Iron, zinc, magnesium. Calcium preparations may reduce the absorption of iron, zinc, and copper from food. However, for individuals with adequate iron, zinc, or magnesium stores, this has no clinical significance during long-term use. For individuals at risk of iron, zinc, or magnesium deficiency, to prevent inhibition of mineral absorption from food, it is recommended to take calcium supplements before bedtime rather than with meals.

Fiber. Some components of dietary fiber may reduce calcium absorption. Concurrent use of psyllium with calcium does not lead to a significant reduction in calcium absorption.

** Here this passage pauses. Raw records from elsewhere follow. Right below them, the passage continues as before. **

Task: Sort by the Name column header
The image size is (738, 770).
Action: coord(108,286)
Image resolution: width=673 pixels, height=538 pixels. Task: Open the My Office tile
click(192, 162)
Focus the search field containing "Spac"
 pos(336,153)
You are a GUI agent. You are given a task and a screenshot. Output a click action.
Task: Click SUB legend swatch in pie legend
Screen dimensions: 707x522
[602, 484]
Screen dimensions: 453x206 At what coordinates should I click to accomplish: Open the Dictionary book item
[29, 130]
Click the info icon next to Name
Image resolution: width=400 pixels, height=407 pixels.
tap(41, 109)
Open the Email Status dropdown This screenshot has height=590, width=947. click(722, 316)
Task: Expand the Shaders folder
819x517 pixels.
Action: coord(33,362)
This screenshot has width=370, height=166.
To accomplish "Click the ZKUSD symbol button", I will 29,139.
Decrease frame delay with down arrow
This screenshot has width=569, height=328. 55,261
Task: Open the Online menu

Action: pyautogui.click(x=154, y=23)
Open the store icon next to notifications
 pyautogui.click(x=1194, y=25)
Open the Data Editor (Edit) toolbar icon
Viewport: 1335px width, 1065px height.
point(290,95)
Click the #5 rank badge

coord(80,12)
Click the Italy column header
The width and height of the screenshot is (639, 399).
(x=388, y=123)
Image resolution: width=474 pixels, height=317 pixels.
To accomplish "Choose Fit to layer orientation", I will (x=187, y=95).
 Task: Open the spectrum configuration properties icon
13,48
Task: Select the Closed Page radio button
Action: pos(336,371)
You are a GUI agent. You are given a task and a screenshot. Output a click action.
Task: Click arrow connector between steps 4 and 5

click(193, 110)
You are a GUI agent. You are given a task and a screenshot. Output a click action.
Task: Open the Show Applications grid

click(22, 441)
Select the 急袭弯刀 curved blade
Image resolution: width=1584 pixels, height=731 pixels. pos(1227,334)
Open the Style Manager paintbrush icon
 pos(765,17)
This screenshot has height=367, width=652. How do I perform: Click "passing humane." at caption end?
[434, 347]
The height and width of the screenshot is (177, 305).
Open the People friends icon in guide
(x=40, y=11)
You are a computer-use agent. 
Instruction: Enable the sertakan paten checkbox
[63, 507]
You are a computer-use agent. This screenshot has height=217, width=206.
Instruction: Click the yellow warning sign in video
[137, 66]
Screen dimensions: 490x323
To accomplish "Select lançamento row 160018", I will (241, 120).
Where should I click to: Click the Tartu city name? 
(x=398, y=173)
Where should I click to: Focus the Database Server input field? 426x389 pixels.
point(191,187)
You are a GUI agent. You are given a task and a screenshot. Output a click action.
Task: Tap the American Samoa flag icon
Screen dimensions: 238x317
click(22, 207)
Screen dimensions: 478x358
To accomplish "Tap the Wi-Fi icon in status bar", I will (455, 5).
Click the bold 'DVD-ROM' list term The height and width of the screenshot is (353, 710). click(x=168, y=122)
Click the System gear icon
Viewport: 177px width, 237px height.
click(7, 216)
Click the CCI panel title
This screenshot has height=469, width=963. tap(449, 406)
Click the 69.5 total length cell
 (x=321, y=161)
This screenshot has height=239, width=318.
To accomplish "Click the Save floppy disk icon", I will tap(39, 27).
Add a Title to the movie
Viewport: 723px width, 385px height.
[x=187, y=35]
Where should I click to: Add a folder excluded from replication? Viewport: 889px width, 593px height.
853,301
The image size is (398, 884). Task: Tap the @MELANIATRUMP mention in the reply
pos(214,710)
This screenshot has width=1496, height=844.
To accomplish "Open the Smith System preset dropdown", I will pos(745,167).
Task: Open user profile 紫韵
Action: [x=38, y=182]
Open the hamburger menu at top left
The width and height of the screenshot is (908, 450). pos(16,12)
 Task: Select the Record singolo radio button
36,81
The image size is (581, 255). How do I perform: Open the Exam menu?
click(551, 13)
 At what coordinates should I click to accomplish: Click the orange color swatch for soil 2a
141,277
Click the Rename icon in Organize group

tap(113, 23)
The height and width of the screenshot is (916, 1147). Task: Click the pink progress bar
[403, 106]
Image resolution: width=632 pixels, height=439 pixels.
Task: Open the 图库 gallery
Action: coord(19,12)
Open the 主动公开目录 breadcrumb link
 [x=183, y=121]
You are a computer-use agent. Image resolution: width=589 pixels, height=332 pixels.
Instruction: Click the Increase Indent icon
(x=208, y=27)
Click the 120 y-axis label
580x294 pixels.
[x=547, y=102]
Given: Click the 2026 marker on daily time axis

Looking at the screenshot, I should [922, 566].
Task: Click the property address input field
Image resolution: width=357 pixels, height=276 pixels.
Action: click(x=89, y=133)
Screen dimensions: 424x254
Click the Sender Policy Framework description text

Special precautions for use.

Do not exceed the recommended dose. Calciummin® Advance should not be used simultaneously with other calcium or vitamin D preparations.

Overdose of calcium and vitamin D may result in adverse effects, including hypercalcemia and hypercalciuria. Calcium and vitamin D should be used with caution to avoid exceeding the total daily intake of 2500 mg of calcium and 4000 IU of vitamin D, taking into account dietary intake (see section "Overdose").

Patients receiving other medications containing vitamin D and/or calcium or any other medicinal products should consult a physician before starting this medication.

During long-term treatment with calcium-containing preparations in combination with vitamin D, as well as in cases of mild or moderate renal impairment (including elderly patients), serum levels of calcium, phosphates, and creatinine should be monitored; calcium and phosphates should also be monitored in urine. If signs of hypercalcemia or impaired renal function appear, or if calciuria exceeds 7.5 mmol/day (300 mg/day), the dose should be reduced or treatment discontinued. In cases of renal impairment and concomitant use of cardiac glycosides, calcium channel blockers, and/or thiazide diuretics, monitoring of renal function should be performed by measuring serum creatinine levels (see section "Interaction with other medicinal products and other forms of interaction").

Combined preparations should be used with caution in immobilized patients due to an increased risk of hypercalcemia.

Dose adjustment is not required for patients with impaired liver function. This medicinal product should not be used in patients with impaired renal function, nephrolithiasis, or predisposition to calcium deposition.

Use during pregnancy or breastfeeding.

During pregnancy and lactation, the daily dose should not exceed 2 coated tablets.

The drug should be used during pregnancy and breastfeeding only when indicated and under medical supervision. Use of the drug at recommended doses is considered safe. Recommended doses should not be exceeded, as chronic overdose may be harmful to the fetus and newborn.

During pregnancy and lactation, the total daily intake of calcium and vitamin D, including dietary sources and supplements, should not exceed 2500 mg of calcium and 4000 IU of vitamin D.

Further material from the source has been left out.